## EXERCISE BRIEF
Go through the entries below and count the lines holding the word "avatar". Reply with only the number, please.

:: EXERCISE INPUT

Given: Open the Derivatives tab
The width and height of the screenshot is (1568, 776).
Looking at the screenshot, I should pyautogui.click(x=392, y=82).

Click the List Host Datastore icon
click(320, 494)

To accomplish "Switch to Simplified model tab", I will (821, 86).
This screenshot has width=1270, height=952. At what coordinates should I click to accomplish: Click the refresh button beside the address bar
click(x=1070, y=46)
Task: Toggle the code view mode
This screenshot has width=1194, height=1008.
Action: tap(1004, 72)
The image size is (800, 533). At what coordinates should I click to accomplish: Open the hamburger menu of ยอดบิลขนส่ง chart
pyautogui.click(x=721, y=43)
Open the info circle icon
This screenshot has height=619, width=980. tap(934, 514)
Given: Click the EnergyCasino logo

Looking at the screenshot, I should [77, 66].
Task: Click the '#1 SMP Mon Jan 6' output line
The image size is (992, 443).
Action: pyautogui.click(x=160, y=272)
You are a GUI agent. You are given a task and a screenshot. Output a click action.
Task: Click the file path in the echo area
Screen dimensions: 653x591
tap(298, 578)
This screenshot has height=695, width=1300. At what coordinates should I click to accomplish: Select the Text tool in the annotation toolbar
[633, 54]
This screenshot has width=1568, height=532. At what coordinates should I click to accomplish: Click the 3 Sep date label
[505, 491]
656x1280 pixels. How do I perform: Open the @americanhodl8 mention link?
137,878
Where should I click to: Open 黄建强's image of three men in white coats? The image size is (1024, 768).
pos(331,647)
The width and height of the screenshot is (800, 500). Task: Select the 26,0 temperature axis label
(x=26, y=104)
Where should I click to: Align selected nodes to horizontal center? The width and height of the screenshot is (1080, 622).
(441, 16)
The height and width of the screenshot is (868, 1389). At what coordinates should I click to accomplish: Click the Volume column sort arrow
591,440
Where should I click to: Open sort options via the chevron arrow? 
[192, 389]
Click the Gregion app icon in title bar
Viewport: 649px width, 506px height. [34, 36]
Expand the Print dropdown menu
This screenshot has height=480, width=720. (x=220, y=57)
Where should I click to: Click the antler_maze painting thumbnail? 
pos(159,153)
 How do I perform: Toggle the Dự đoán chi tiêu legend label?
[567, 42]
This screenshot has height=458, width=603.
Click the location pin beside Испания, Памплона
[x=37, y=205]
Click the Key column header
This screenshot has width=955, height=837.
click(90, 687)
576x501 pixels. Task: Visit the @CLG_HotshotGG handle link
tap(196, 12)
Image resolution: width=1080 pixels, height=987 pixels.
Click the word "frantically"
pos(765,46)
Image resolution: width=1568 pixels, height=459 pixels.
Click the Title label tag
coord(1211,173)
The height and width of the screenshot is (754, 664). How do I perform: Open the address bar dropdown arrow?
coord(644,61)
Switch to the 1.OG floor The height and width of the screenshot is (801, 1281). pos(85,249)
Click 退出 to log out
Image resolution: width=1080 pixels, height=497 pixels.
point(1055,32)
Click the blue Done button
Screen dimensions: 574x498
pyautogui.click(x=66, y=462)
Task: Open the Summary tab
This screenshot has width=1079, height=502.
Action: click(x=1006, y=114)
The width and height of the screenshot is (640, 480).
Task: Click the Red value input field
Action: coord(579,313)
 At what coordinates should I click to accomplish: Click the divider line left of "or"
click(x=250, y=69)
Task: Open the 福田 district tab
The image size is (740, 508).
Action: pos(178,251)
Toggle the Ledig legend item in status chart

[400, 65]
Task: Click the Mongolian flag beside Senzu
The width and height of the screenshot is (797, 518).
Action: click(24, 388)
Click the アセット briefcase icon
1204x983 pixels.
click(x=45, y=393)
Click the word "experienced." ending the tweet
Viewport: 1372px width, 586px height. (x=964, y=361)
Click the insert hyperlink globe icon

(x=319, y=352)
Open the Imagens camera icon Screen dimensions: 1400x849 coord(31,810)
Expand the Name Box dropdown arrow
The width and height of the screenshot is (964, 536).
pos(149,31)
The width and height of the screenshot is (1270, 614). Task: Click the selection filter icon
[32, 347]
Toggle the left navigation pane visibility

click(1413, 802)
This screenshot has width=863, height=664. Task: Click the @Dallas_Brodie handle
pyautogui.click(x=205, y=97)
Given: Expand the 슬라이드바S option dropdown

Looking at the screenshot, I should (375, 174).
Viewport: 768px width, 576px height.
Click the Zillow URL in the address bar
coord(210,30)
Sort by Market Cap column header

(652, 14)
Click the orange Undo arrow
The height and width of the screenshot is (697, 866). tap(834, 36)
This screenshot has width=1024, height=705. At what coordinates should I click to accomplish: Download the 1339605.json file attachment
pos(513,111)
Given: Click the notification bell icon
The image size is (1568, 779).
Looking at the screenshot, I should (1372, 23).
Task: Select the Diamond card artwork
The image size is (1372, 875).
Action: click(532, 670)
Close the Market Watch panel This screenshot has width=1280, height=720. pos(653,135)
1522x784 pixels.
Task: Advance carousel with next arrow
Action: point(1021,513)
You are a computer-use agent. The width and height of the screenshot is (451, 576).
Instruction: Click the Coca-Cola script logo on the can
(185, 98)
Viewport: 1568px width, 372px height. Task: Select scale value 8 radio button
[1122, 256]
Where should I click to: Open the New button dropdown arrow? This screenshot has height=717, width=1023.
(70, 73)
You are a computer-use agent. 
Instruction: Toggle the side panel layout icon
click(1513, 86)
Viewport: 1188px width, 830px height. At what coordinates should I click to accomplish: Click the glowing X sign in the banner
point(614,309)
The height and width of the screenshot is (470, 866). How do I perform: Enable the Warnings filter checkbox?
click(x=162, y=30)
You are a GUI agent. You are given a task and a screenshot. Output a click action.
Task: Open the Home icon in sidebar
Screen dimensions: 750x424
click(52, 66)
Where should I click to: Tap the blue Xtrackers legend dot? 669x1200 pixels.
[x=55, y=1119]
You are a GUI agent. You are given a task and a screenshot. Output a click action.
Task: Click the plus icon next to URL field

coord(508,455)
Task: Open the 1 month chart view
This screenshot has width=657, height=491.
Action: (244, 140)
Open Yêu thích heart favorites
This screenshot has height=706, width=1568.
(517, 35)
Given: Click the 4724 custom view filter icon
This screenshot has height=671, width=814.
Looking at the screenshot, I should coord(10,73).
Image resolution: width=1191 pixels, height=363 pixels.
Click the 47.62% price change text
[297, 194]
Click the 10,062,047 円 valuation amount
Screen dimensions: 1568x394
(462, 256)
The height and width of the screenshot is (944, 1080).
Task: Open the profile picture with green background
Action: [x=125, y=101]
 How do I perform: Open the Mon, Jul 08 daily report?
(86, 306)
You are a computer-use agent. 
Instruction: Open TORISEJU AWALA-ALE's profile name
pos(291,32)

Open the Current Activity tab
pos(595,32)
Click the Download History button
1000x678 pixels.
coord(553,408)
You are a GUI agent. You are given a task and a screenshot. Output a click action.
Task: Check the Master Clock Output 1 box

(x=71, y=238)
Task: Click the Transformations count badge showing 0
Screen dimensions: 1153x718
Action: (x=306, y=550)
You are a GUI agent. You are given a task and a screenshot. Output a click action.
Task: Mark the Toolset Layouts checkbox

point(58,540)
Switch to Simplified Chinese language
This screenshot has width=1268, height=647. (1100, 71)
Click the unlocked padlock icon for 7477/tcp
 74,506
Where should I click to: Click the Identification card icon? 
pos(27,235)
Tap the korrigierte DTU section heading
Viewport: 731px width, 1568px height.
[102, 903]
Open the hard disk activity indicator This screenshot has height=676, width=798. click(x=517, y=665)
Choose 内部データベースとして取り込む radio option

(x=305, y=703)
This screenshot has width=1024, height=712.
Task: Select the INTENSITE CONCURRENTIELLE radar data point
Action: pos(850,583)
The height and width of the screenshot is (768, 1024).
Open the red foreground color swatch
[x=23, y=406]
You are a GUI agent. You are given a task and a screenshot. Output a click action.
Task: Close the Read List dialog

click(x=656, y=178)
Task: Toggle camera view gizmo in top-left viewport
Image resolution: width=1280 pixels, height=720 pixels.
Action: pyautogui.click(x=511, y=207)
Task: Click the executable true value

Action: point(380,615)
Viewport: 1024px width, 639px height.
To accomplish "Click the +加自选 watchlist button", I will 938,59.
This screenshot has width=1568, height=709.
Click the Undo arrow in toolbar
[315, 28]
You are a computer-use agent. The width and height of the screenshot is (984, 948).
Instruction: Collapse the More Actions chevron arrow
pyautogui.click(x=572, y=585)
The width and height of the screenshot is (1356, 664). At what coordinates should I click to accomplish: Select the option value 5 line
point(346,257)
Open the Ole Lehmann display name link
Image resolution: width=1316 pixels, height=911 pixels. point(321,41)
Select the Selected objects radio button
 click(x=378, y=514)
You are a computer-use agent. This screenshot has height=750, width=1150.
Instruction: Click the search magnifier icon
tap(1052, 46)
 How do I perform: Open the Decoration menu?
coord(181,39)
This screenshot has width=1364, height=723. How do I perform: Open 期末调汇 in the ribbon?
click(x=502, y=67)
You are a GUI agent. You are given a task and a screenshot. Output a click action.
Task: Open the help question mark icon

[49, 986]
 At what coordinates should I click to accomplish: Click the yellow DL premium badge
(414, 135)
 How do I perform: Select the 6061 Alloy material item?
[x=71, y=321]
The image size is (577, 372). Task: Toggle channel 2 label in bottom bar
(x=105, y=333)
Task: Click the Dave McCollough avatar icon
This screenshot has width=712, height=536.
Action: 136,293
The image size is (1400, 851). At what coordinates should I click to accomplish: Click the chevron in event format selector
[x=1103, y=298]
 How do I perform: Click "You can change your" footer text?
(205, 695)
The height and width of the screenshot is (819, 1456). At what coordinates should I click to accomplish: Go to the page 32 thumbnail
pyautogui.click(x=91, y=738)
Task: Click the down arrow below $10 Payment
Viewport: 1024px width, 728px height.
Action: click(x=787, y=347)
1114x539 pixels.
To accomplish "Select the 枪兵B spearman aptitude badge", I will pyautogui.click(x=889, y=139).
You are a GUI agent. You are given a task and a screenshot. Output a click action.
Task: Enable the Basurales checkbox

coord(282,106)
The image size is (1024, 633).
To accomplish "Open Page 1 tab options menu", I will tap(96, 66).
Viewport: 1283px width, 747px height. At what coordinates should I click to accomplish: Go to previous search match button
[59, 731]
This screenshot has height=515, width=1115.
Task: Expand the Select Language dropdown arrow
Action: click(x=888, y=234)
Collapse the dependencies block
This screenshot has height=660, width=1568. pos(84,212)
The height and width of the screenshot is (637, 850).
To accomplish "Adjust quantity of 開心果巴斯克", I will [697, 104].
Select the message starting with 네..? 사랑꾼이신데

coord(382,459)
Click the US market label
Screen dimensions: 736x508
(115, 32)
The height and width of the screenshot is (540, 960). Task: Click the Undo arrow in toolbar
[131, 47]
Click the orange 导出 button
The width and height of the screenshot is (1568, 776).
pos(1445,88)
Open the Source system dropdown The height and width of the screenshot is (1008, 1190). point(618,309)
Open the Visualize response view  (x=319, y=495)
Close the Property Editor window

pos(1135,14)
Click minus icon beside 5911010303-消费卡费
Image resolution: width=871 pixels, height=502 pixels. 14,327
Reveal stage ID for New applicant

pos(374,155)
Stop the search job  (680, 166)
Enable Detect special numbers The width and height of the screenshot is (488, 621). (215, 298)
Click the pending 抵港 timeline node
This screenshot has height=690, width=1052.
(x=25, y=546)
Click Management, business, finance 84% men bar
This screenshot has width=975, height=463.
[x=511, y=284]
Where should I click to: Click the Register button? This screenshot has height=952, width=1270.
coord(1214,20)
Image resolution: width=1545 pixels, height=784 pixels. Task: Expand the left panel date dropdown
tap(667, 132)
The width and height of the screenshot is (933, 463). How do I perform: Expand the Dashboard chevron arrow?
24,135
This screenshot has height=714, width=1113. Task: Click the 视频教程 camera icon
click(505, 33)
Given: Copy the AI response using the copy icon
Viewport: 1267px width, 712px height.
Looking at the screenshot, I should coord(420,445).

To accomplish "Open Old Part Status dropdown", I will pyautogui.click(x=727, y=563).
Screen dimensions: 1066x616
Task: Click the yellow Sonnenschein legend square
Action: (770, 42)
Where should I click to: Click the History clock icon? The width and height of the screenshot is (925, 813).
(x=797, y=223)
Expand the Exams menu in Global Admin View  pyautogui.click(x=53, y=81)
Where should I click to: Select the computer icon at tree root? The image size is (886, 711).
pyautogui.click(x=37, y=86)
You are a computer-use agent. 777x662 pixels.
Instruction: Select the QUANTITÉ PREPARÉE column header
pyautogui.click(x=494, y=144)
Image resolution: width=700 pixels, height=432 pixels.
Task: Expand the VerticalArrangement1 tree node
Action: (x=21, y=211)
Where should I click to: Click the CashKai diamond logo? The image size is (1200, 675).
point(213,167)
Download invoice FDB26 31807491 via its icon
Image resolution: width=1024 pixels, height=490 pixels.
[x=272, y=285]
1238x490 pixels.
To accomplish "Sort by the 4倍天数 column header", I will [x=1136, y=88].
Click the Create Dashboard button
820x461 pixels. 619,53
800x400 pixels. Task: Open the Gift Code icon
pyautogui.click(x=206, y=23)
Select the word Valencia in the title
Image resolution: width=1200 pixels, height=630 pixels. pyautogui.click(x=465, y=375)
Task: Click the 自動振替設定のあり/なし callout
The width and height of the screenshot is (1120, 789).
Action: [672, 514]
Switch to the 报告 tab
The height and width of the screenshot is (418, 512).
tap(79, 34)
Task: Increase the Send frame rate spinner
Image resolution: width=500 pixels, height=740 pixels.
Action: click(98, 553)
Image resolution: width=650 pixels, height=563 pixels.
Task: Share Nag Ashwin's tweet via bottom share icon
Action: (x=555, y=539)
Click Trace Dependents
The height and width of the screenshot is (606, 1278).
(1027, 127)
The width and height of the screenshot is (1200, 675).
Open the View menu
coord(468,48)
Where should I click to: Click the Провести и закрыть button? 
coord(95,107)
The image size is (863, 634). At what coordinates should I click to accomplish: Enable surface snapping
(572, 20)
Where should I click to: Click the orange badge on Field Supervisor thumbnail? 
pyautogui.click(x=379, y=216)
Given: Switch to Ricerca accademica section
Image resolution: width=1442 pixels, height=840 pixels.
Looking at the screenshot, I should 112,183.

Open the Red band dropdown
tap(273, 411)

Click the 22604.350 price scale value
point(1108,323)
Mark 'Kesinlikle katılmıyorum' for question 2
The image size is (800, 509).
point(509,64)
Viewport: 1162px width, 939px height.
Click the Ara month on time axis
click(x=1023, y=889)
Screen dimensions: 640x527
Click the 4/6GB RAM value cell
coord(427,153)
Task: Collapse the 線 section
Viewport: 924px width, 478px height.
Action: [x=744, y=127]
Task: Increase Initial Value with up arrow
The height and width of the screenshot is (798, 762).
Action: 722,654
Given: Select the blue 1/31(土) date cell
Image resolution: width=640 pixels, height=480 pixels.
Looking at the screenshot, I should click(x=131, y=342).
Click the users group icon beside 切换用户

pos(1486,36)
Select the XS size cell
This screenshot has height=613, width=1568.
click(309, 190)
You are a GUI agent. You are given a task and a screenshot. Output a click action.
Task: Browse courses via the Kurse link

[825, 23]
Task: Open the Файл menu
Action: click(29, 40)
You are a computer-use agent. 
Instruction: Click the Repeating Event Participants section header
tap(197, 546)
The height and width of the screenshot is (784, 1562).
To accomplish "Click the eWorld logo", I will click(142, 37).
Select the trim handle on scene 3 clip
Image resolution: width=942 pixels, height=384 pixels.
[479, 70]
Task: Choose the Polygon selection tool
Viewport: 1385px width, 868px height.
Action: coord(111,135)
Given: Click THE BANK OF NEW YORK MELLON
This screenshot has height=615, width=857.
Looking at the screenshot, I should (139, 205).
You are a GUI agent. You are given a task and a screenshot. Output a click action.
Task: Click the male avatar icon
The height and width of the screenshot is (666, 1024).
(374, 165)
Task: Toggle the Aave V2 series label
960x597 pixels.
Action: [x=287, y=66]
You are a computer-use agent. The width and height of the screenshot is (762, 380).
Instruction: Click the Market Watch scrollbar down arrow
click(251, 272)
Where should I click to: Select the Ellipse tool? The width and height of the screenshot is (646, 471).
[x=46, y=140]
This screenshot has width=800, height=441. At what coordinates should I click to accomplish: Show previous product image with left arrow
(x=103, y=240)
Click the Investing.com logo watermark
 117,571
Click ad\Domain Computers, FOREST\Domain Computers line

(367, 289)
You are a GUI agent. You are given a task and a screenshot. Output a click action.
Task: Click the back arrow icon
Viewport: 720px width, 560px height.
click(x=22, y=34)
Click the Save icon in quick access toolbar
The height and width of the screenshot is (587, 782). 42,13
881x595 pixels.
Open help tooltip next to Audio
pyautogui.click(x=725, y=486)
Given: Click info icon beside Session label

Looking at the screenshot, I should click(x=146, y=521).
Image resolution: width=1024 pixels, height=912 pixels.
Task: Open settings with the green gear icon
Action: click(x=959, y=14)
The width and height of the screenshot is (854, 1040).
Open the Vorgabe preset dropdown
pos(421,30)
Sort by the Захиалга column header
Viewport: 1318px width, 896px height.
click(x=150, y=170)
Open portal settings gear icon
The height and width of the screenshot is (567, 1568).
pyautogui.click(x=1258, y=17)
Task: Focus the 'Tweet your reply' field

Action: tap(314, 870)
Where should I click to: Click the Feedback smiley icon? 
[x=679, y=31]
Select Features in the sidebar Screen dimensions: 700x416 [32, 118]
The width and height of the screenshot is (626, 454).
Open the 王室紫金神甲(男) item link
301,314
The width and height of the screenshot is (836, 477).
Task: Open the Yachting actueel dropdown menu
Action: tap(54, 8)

::::

## EXERCISE RESPONSE
2